Text extract

---------------

Jessica O'Driscoll-Breen (Guest Contributor)

Jessica is a philosophy graduate from the University of Cambridge, where her focus was on political philosophy and aesthetics. She is a part-time BPTC student and runs a small tutoring company alongside her studies. Outside of this, she can usually be found at the cinema or a debate.

The only thing more frustrating than slanderers is those foolish enough to listen to them.

Criss Jami

One Brick Court, the leading defamation chambers, is to formally dissolve on 24 June 2019. The set, led by former solicitor general Lord Garnier QC, blames closure on [r]ecent unexpected departures and a retirement…’, which may have been aggravated by the current climate in defamation law.  According to Thomson Reuters, the number of defamation claims has dropped year on year since the introduction of the Defamation Act 2013 (DA 2013), which raised the bar for claimants in England and Wales. In the year ending 30 June 2017, 49 reported defamation claims made it to court, down from 58 the year before that, 63 in the year ending 30 June 2015 and 86 in the year ending 30 June 2014.

Before the introduction of the DA 2013 in January 2014, England was known as a ‘centre for libel tourism because it had some of the lowest thresholds for claimants bringing defamation claims.  For this reason, employers in the UK are reluctant to give bad references, as historically, it has been easy for disgruntled employees to bring a claim against employees for libel. Likewise, there was a ‘chilling effect’ on many forms of publication: the discouragement of the publication of material out of fear of being subject to defamation proceedings. This negatively affected material such as scientific publications and whistleblowing. The charity and writers’ association English PEN had a Libel Reform Campaign rightly criticising English libel laws for being unjust and not in the public interest before the DA 2013. Subsequent changes to the law (in the form of the DA 2013) have led to a drastic decrease in the number of libel claims, and the end of England’s reputation as an easy place in which to sue for defamation. The mechanics of this are discussed below.

Defamation – The law

For a statement to be defamatory, it must (i) identify the claimant (explicitly or otherwise), (ii) have a meaning that may cause people to adopt an adverse attitude towards the claimant, and (iii) be false. The person about whom a defamatory statement has been made may bring a claim in order to seek damages and/or an injunction to cease publication of the defamatory statements, or to publish an apology.

---------------

Available data
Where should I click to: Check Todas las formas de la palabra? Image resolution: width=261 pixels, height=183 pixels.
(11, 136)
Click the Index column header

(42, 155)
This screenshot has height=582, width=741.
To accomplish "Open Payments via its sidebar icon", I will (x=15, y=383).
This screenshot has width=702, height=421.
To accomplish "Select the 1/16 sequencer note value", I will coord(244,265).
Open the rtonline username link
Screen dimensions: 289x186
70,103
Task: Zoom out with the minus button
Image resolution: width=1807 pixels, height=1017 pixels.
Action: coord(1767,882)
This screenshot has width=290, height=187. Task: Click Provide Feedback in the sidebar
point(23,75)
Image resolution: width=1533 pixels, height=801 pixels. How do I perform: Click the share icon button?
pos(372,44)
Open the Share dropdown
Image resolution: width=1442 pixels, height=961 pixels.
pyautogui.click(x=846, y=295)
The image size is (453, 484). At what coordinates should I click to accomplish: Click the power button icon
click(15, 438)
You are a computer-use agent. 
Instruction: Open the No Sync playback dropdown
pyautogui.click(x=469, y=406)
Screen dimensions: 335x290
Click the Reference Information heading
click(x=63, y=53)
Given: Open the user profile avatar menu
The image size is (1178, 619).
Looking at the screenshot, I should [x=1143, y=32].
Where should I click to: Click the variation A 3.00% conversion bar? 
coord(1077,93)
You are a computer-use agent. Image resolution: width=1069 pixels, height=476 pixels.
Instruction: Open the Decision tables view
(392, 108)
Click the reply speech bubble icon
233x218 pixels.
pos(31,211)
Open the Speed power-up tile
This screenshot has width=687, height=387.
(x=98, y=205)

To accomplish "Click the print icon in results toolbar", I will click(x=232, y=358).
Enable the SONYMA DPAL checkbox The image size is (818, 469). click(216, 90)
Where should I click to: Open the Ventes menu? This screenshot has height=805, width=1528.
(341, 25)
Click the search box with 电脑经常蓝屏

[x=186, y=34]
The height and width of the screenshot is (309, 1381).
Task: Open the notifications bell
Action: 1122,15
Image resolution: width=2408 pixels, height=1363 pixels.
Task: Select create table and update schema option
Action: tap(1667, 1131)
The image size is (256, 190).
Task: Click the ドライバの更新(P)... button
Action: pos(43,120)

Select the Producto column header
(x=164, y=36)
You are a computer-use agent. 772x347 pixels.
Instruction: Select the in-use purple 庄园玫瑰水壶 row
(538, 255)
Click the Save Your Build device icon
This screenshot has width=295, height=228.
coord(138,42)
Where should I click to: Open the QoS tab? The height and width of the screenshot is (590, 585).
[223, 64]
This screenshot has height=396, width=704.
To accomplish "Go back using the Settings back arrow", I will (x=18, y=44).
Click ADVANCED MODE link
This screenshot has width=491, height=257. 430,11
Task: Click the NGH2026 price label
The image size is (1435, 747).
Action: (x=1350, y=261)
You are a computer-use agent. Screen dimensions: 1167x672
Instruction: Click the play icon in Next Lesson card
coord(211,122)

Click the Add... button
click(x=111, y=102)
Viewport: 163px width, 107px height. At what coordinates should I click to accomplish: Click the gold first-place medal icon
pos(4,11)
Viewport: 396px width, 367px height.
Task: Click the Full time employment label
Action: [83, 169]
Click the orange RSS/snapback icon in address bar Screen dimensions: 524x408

---------------

Set problem 1
Rewrite the defamation text from "Jessica is a" up to and including "listen to them.", substituting "translation business" for "tutoring company".
Set problem 2
Copy the records verbatim from the line with "Viewport: 163px width, 107px" up to and including their final line.
The records bear no relation to the defamation text.

Finished answer 1
Jessica is a philosophy graduate from the University of Cambridge, where her focus was on political philosophy and aesthetics. She is a part-time BPTC student and runs a small translation business alongside her studies. Outside of this, she can usually be found at the cinema or a debate.

The only thing more frustrating than slanderers is those foolish enough to listen to them.

Finished answer 2
Viewport: 163px width, 107px height. At what coordinates should I click to accomplish: Click the gold first-place medal icon
pos(4,11)
Viewport: 396px width, 367px height.
Task: Click the Full time employment label
Action: [83, 169]
Click the orange RSS/snapback icon in address bar Screen dimensions: 524x408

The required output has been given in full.